Mohamed Lahouaiej Bouhlel, Driver In Nice Attack, Wasn't 'Stable Psychologically,' Family Says

The 31-year-old reportedly had no known ties to terror groups.
Police officers and a soldier stand guard on Friday, after a truck plowed through a crowd of revelers who'd gathered to watch the fireworks in the French resort city of Nice.
Police officers and a soldier stand guard on Friday, after a truck plowed through a crowd of revelers who'd gathered to watch the fireworks in the French resort city of Nice.
Ciaran Fahey/ASSOCIATED PRESS
  • Lahouaiej Bouhlel was originally from Tunisia and had lived in France for years.

  • He was married with children, but was reportedly estranged from his wife.

  • He was known to local police as a criminal, but had no known ties to terror groups.

A truck driver who killed and injured scores of people in Nice, France, on Thursday has been identified as 31-year-old Mohamed Lahouaiej Bouhlel, according to French media and CBS News. He was from the Tunisian town of Msaken, Reuters reports.

The white truck barreled into a large crowd that had gathered on a promenade to watch a Bastille Day fireworks display in the Mediterranean city. Witnesses said bodies were scattered over a mile down the road. The driver stopped and bolted out of the truck to shoot at pedestrians, according to the TV station France 24.

The attacker died during a gun battle with police. Authorities later found an ID and bank card identifying Lahouaiej Bouhlel inside the truck, along with two pistols, two fake assault weapons, cartridges, a charger and one pierced grenade, Paris prosecutor François Molins said.

Police sources told The Associated Press and French media that Lahouaiej Bouhlel was known for local crimes. He was “entirely unknown” to terror police, according to Molins. The prosecutor said authorities “will try to determine whether he benefited from accomplices,” or had any relationship with Islamist terrorist organizations, Reuters reported.

Lahouaiej Bouhlel was a truck driver, Molins said, and rented the vehicle he used in the attack on July 13. Molins confirmed that Lahouaiej Bouhlel had been convicted of assault and accused of domestic violence. According to Minister of Justice Jean-Jacques Urvoas, he beat a motorist with a wooden object after a minor traffic accident.

Tunisia attempted to distance itself from Lahouaiej Bouhlel, asking officials to refer to him only as French and calling his heritage “irrelevant.” He was a legal resident of France, but not a French citizen, according to Molins.

“He was just not stable psychologically and mentally.”

- Rabab Lahouaiej Bouhlel, describing her brother

Lahouaiej Bouhlel was a married father of three, French media reported. AFP said that authorities raided his apartment, located in a middle-class Nice neighborhood, on Friday morning. But neighbors told the AP that he was estranged from his wife and hadn’t lived in the apartment in years. Lahouaiej Bouhlel’s wife is now in police custody.

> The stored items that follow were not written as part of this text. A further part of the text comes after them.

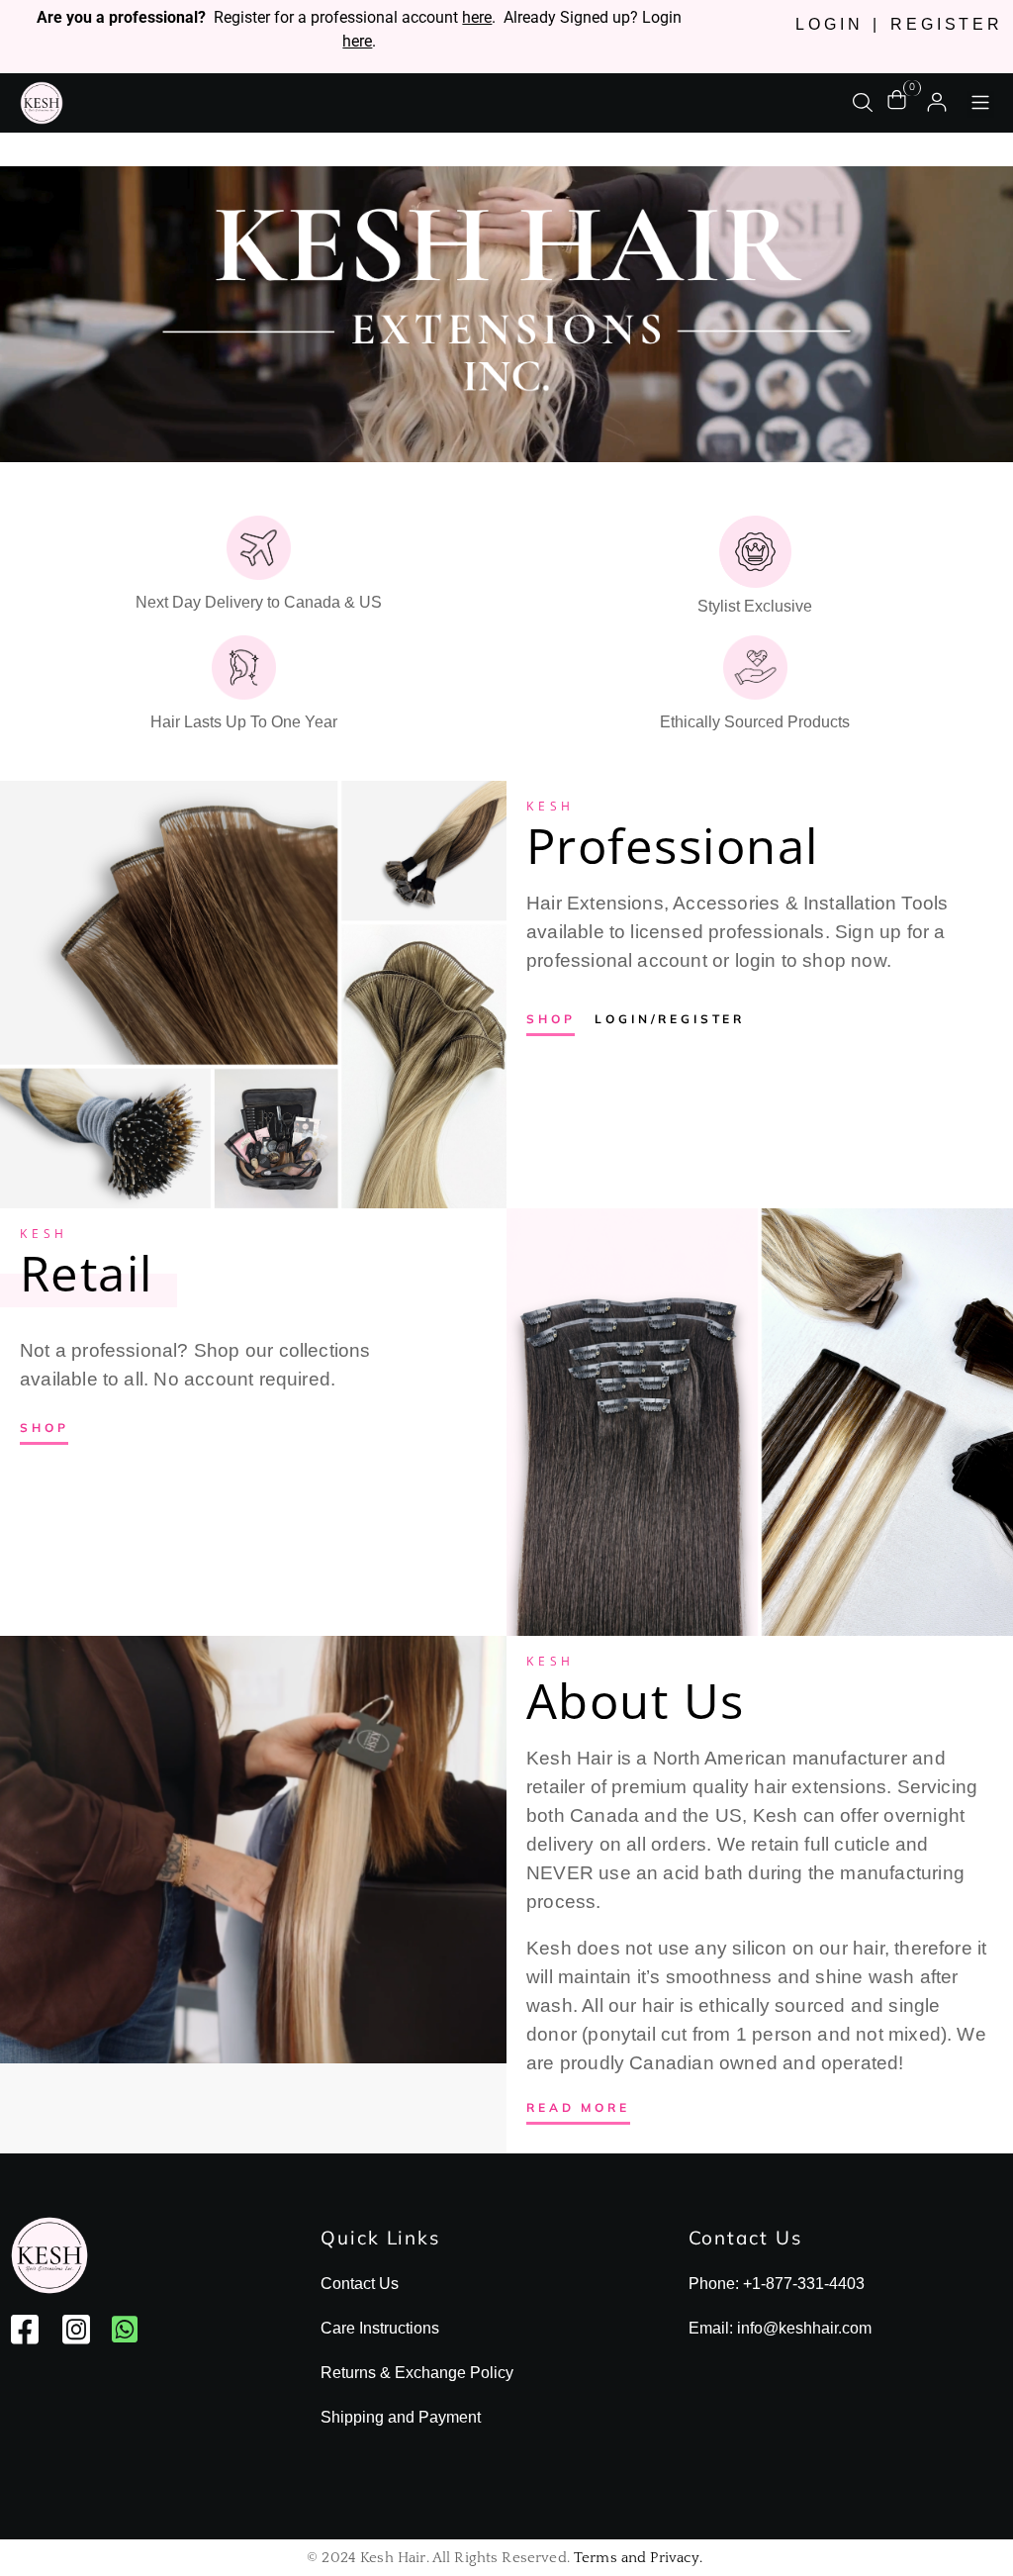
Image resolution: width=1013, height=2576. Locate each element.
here (477, 17)
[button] (980, 104)
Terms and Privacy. (638, 2557)
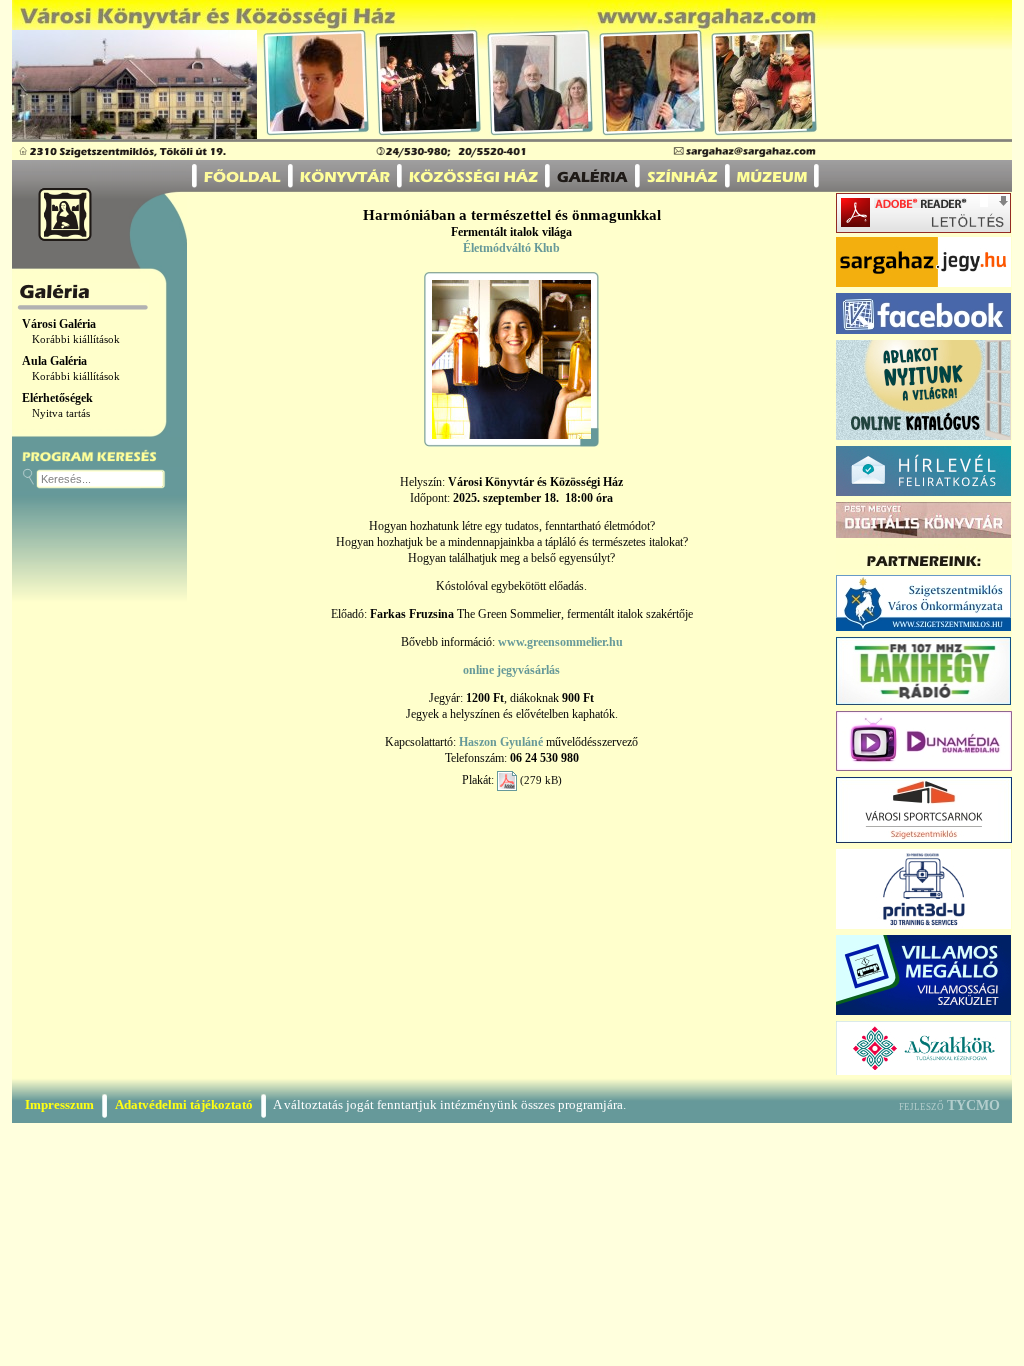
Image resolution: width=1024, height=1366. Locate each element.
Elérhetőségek (57, 398)
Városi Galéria (59, 324)
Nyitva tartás (61, 413)
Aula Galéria (54, 361)
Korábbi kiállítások (76, 339)
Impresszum (59, 1104)
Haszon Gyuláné (501, 742)
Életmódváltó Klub (511, 248)
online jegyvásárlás (511, 670)
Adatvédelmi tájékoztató (184, 1104)
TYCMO (973, 1105)
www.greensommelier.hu (560, 642)
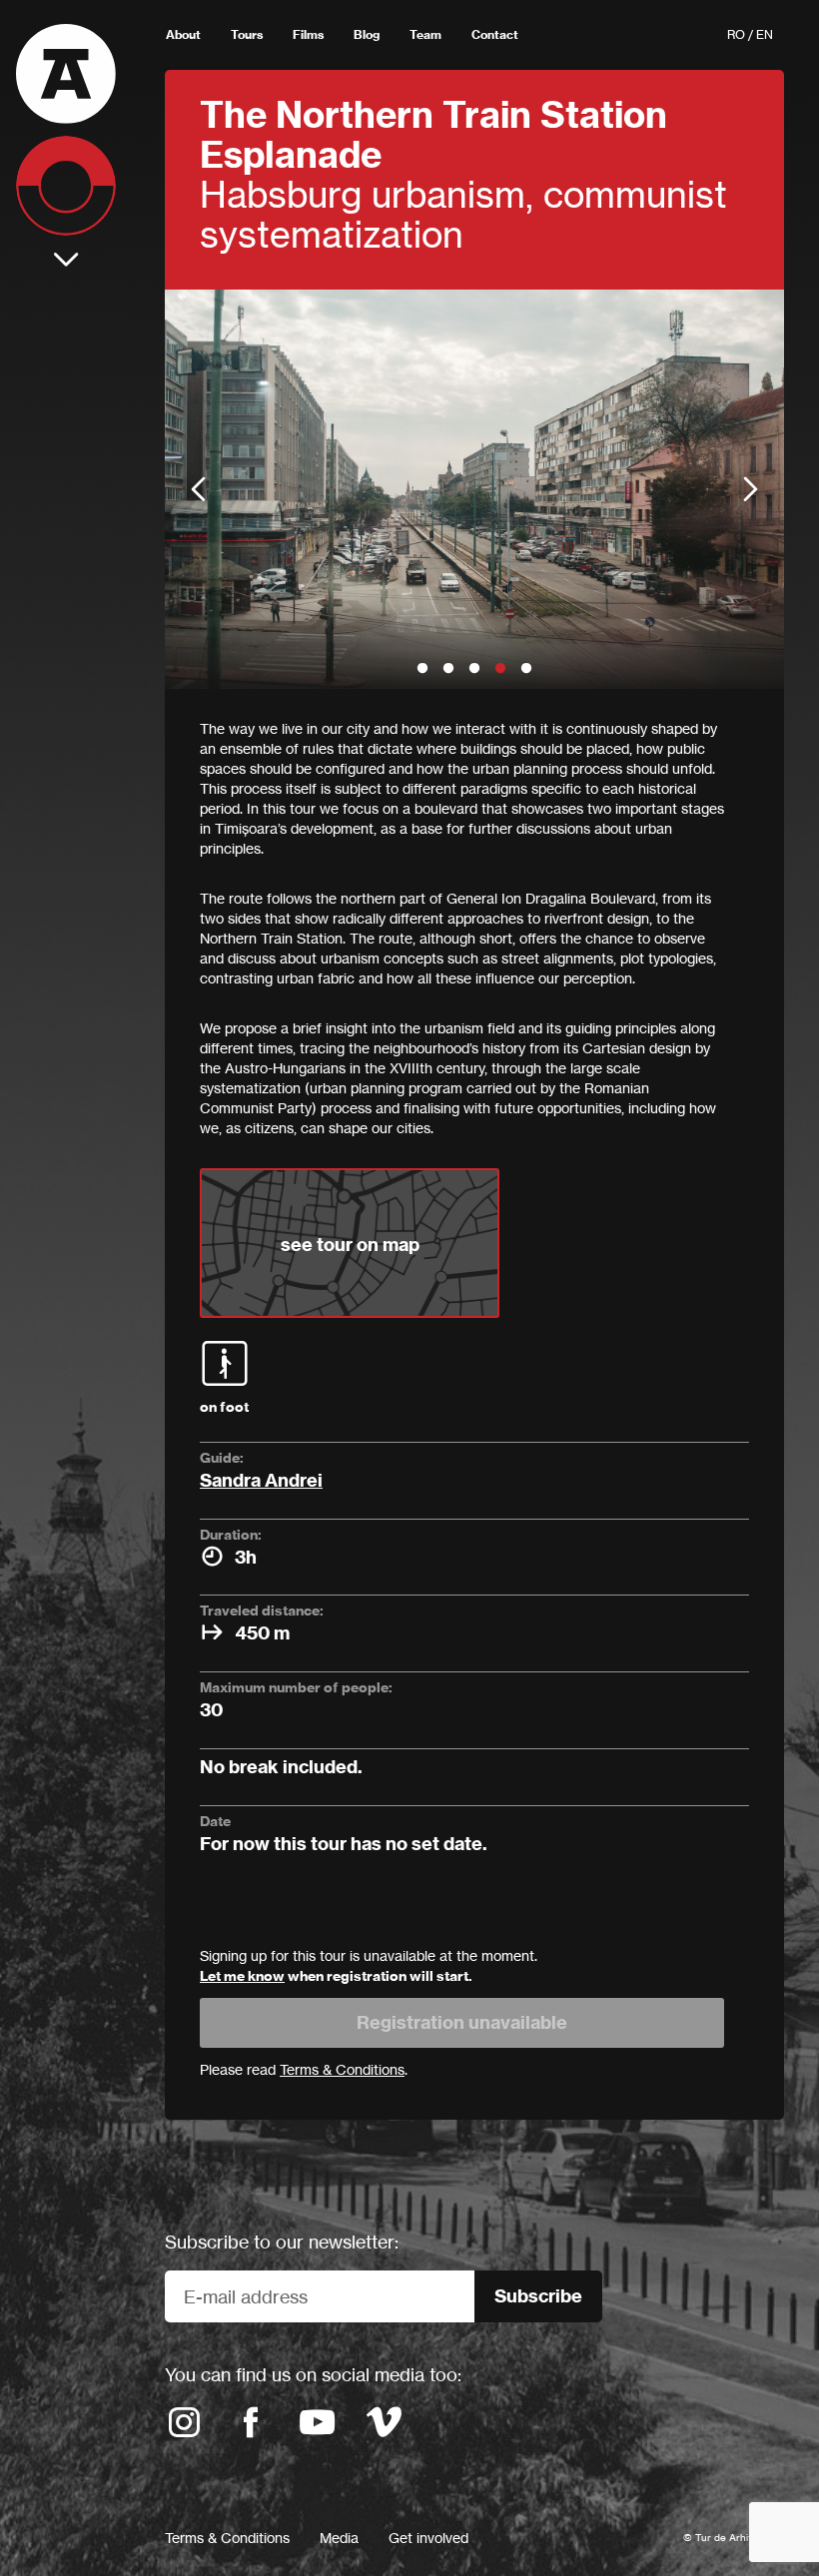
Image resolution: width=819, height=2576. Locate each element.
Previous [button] (198, 489)
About (183, 34)
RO (736, 34)
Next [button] (750, 489)
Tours (247, 34)
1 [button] (422, 669)
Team (425, 34)
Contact (494, 34)
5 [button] (526, 669)
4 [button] (500, 669)
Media (339, 2537)
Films (308, 34)
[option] (474, 489)
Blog (367, 34)
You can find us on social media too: (313, 2374)
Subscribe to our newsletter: (282, 2242)
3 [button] (474, 669)
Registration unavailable (462, 2022)
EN (764, 34)
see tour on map (350, 1244)
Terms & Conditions (227, 2537)
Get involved (428, 2537)
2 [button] (448, 669)
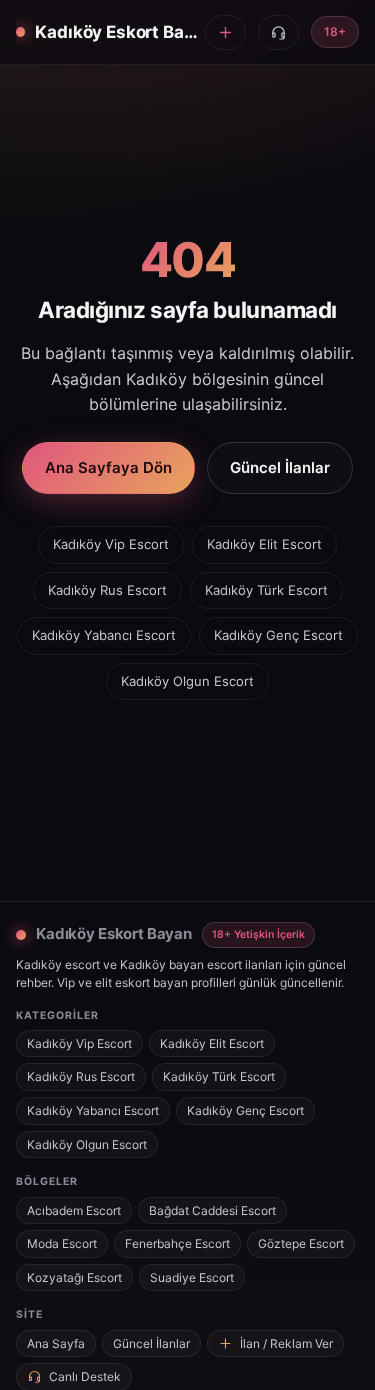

“He was always alone,” his neighbor told BBC News. “I only ever saw him on his own.”

“He made you feel frightened,” added the man, who said he saw Lahouaiej Bouhlel every day. “Not in his looks, but in the way he looked at you.”

One neighbor told the Guardian that she “was really scared of him.”

“All I knew is that he had trouble with his wife, but we never saw her or their kids,” she said. “He spent a lot of his time at a bar down the street where he gambled and drank.”

In an interview with HuffPost Arabi, Lahouaiej Bouhlel’s sister, Rabab, said her brother was “temperamental and aggressive.”

“My brother did not drink alcohol or smoke cigarettes, but he also did not pray and never entered a mosque in his life,” she said. “He was just not stable psychologically and mentally. His wife and her mother both complained about his violent behavior towards her.”

She added that their family was in shock following Thursday’s attack.

Authorities deemed the violence a “terrorist act” and extended a state of emergency for three months, though a motive is not yet known and there have been no claims of responsibility.

France has suffered several major terrorist attacks recently. Attacks on the Charlie Hebdo magazine offices and a kosher supermarket in Paris killed 16 people in January 2015. A series of coordinated attacks around the French capital in November, including a hostage crisis at the Bataclan theater, killed 130 people.

“Horror has again struck France,” French President Francois Hollande said in an address.